“Is this the real life? Is this just fantasy?” Was a question once posited by one of, if not the, most magnificent bands to walk this earth. Pop rock marvels Bastette continue to ponder the notion on their new EP, Exposed, through the lens of 2021 and their own personal experiences. As we hit a period of rock history where so many bands sound the same (yep, we’re at that point of the cycle), this five-piece are breathing life into the modern scene by taking a different approach.
While the band bathe themselves in a pop gloss, they’re still firmly in the rock camp. There’s hints of both early Halestorm and The Pretty Reckless with bright, shiny guitar tones throughout the five tracks. However, there’s still plenty of bombast on the first two tracks in “Stand Back” and “Talk About It” to draw you in before they start the calculated (but very much welcome) risks further down the EP. Indeed, they’re both the hardest rocking numbers in different ways with the former relying less on pop sensibilities in favour of dark and moody soundscapes whilst the latter opts for the straightforward gritty rocker with hints of grunge’s friendlier moments.
“Rollercoaster” steers us straight into ballad territory and brings the action down a couple of gears.
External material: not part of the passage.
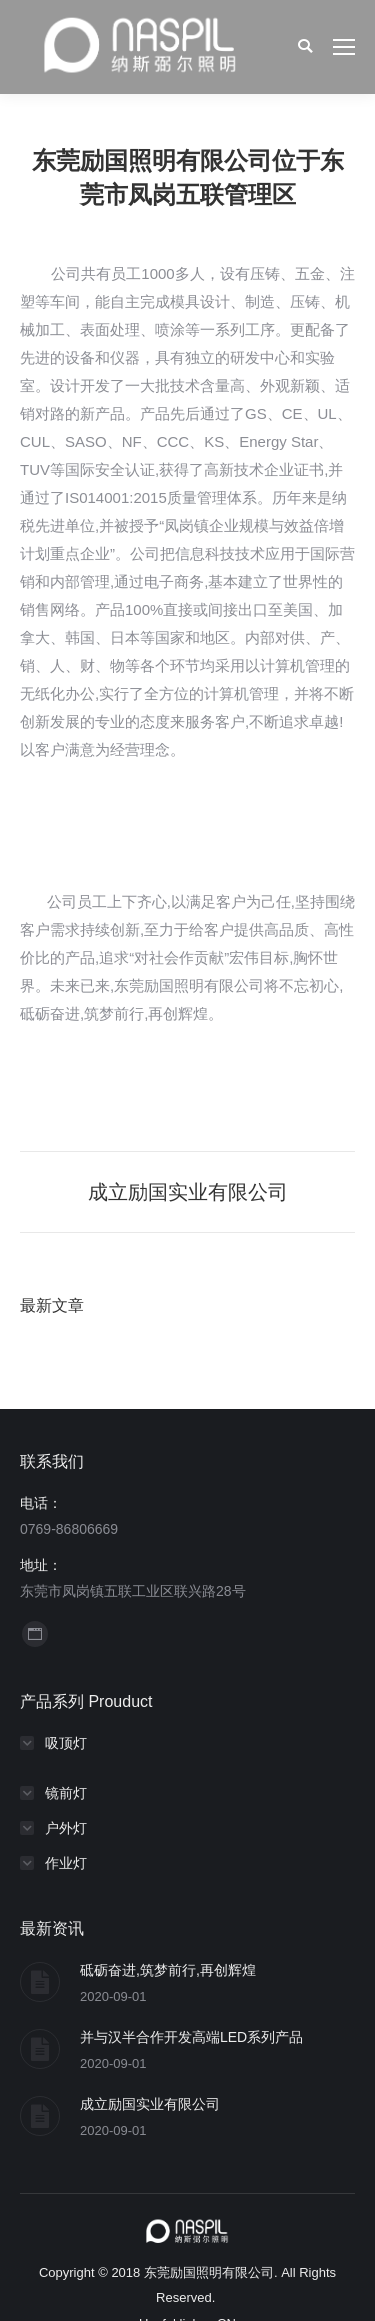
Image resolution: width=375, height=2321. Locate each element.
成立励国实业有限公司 (150, 2104)
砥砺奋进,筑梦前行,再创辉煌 (168, 1970)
However, it comes at the perfect point in the EP. It’s by far the poppiest moment of the tracks but expertly avoids falling into the trappings of slush. Instead, Caroline Kenyon’s vocals push it more into an operatic number backed by a melody perfectly representative of its name.
Meanwhile, mid-point “Sick & Twisted” acts as the perfect spine for the EP. As one of the singles in the run-up to the full release, it shows the full range of Bastette’s dynamism with cynical yet relatable lyrics and a hint of spite from swallowing the red pill. Whilst the guitars are more understated than in other tracks, they still pulse and sizzle with power whilst hints of Laura Branigan’s 80s heyday sit nicely with them to create an offbeat yet ensnaring song and the most representative of who and what Bastette are.
As an incredibly tight band without a weak track to be found on the EP, there’s a sense of catharsis running through the lyrics whilst offering a hand of support for those who may have been similarly burned. Like the greats who led the way, there’s authenticity from start to finish in both the music and lyrics as the band pull down false idols and ask hard but necessary questions. Exposed does exactly what it says on the tin. After one listen of this, there’s no doubting Bastette are sure of themselves without arrogance. Instead, they use it to ensure they don’t get pigeon-holed too deeply into one sub-genre and manage to do so with a deft hand to avoid the trappings of doing too much.